An educational organisation established after the 25 January Revolution by a prominent figure of the uprising has shut down due to financial problems, it has said, citing restrictive legislation.
The Tahrir Academy was a non-profit organisation aimed at educating children digitally, primarily through free YouTube videos aimed at the preparatory and secondary Egyptian curricula. The NGO described its method as "blended learning", whereby students learn by video and also with face-to-face guidance from an educator.
According to a statement by the NGO, it had recently downsized its number of employees and activities, and sold certain assets due to a lack of funding, with its founders unable to continue funding the project personally. The NGO said that it has been unable to raise donations successfully but also singles out legislation surrounding NGOs as restrictive: "Egyptian law bans NGOs from any profitable commercial activities even if it is for covering their expenses; this prevented us from generating enough income for the organisation".
"However, we continue to look for the ability to continue our work through that of another NGO," the statement read.
Founded by prominent revolutionary figure Wael Ghonim, the organisation stated that in its four years of activity, over 140,000 people had registered for its programmes online and its videos had been watched over 9 million times. The organisation had won numerous awards, including a ‘Best Social Enterprise Award' from the Massachusetts Institute of Technology this year.
NGOs have faced numerous restrictions enforced on their freedom of activity, including the enforcement of older laws. According to the 2002 civil society law no. 84, profit-oriented activity is prohibited for NGOs, but certain finance-raising initiatives are permitted where they "contribute to the realisation of the association's purposes". Nobody from the Tahrir Academy was available for comment.
The same law, although only recently enforced, mandates NGOs to register under the Ministry of Social Solidarity and permits the ministry to monitor and supervise the activities of any NGO, resign its management, freeze its NGO assets, and revoke its license.
Some of the legislation that is seen as threatening by civil society is framed by the government as countering threats to ‘national unity'. In February 2015, President Abdel-Fattah Al-Sisi issued a counterterrorism decree that could be used to punish civil society organisations for legitimate, peaceful activities.

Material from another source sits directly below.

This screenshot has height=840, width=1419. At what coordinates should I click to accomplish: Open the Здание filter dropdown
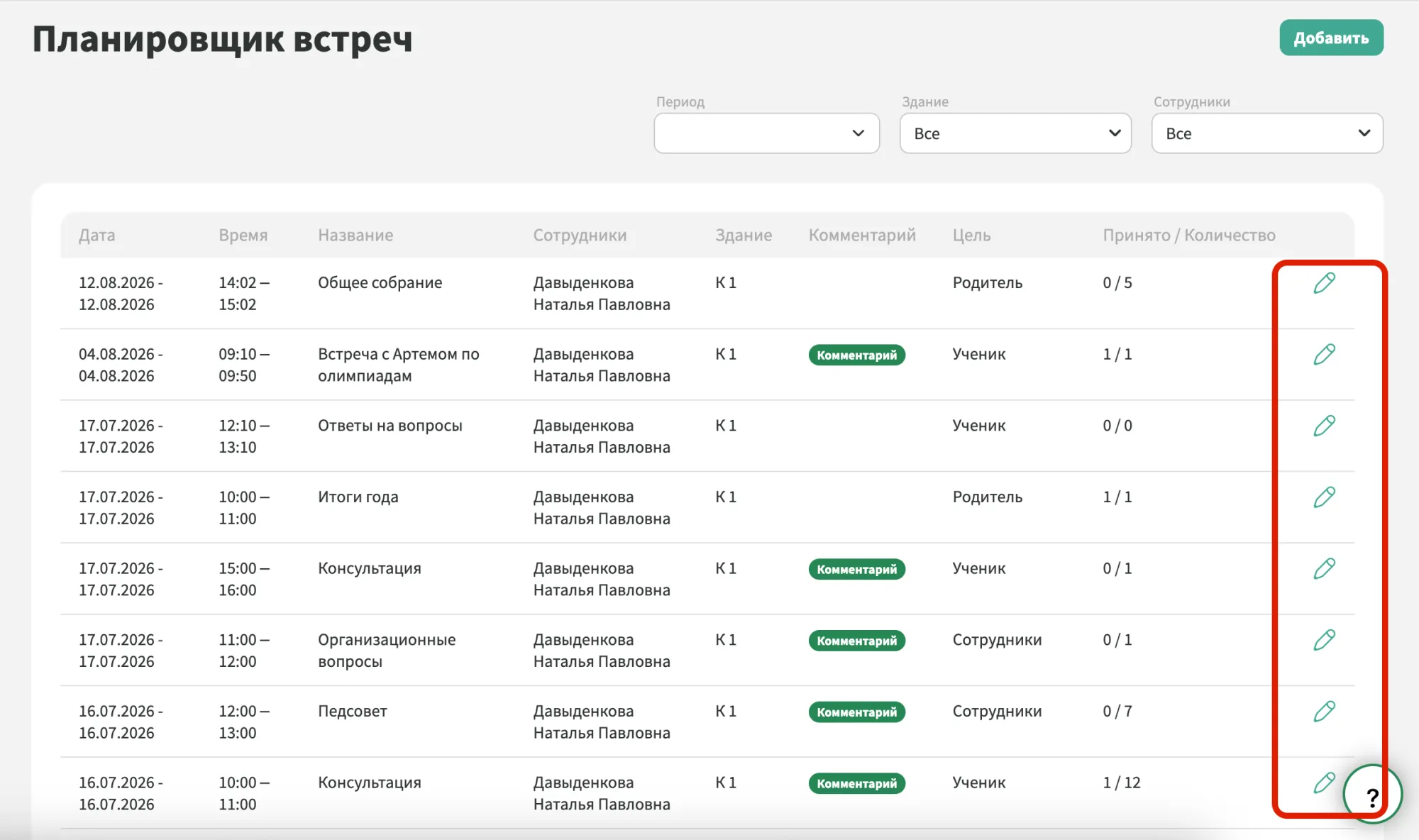1015,133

The law scopes "terrorist entities" as including "any association, organisation, group or gang" that attempts to "destabilise the public order… obstruct the work of public authorities, the judiciary, government entities… obstruct the implementation of the constitution or laws or bylaws", among other criteria. Some have seen this as covering the work of NGOs.
A September 2014 decree also bans foreign funding for organisations that could harm national unity, with a penalty of up to a life sentence. Many NGOs have relied on external funding in Egypt.
The ongoing action towards civil society organisations has seen many groups drop work, with the prominent Cairo Institute for Human Rights Studies (CIHRS) moving many staff members and programmes to Tunisia.
In July, the Ministry of Social Solidarity announced that it had shut-down 434 NGOs in total since the regime change of 2013 for links to the now-outlawed Muslim Brotherhood, raising questions about alternative provisions.